The acquisition comes just weeks after SoFi reported a 27% year-over-year revenue decline in its Technology Platform segment for the first quarter of 2026, a drop tied to the loss of a single large client. Despite record loan originations of $12.18 billion and 41% growth in adjusted total revenue to $1.10 billion, shares have fallen 38.8% year-to-date as investors fixated on the tech platform's weakness.
For SoFi, which trades at a forward price-to-earnings ratio near 26x, successfully integrating Peach is critical to stabilizing its technology revenue and proving it can build a diversified model beyond its consumer lending roots. The move pits its Galileo platform more directly against infrastructure providers like Marqeta and Adyen, with the goal of turning the recent revenue shock into a one-time event rather than a lasting trend.
A Strategic Bid to Stabilize Tech Revenue
The core of the bull case for SoFi has been its three-pronged business model: a consumer-facing financial super-app, a robust lending segment, and a B2B technology platform in Galileo. The sharp Q1 decline in the tech segment, which provides payment and banking infrastructure, raised serious questions about its durability.

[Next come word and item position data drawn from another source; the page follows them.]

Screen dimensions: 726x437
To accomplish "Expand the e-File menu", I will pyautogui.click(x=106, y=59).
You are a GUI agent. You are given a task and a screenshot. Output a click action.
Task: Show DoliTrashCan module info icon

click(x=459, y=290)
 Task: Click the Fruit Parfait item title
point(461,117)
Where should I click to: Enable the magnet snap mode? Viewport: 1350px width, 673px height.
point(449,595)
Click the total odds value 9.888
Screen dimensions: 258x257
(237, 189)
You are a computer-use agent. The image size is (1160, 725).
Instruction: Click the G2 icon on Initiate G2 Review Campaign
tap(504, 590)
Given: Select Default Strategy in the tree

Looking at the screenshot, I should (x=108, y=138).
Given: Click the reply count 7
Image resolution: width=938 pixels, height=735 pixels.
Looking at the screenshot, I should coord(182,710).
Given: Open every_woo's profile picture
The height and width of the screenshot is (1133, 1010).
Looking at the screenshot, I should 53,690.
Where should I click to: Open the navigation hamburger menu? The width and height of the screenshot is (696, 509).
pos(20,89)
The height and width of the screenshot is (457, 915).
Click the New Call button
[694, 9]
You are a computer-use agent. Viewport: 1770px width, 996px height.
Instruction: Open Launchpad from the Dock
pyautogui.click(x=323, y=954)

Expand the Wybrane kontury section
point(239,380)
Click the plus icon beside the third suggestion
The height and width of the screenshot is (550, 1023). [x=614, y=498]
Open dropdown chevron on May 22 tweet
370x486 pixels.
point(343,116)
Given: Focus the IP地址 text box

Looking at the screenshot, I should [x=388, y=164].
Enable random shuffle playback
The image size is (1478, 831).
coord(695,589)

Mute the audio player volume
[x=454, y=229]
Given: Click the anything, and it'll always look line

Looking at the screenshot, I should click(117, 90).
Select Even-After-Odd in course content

While bulls, including CEO Anthony Noto, point to 18 consecutive quarters of "Rule of 40" performance and the onboarding of 13 new partners in Q1, the Peach acquisition is a direct admission that the company needed to bolster its offering. Peach Finance specializes in modern, API-first loan management and servicing software, which will allow Galileo to offer a more complete, vertically-integrated product suite to banks and other fintechs, potentially reducing client concentration risk over time.
SoFi's Path to $34
Management's long-term vision projects the company hitting a price of $34 per share by 2030, based on a medium-term adjusted EPS compound annual growth rate of 38-42%. The 24/7 Wall St. consensus price target sits more modestly at $18.28, implying 14% upside from its current price of $16.02.
Achieving that growth depends heavily on the success of initiatives like this acquisition. The bear case centers on two primary risks: deteriorating credit quality in its loan portfolio and failure to stabilize the Technology Platform. While personal loan charge-offs remain within SoFi's stated tolerance, the 27% revenue drop in a key segment was a material blow. The acquisition of Peach Finance is SoFi's calculated, sub-$50 million bet to ensure that blow doesn't become a permanent wound.
This article is for informational purposes only and does not constitute investment advice.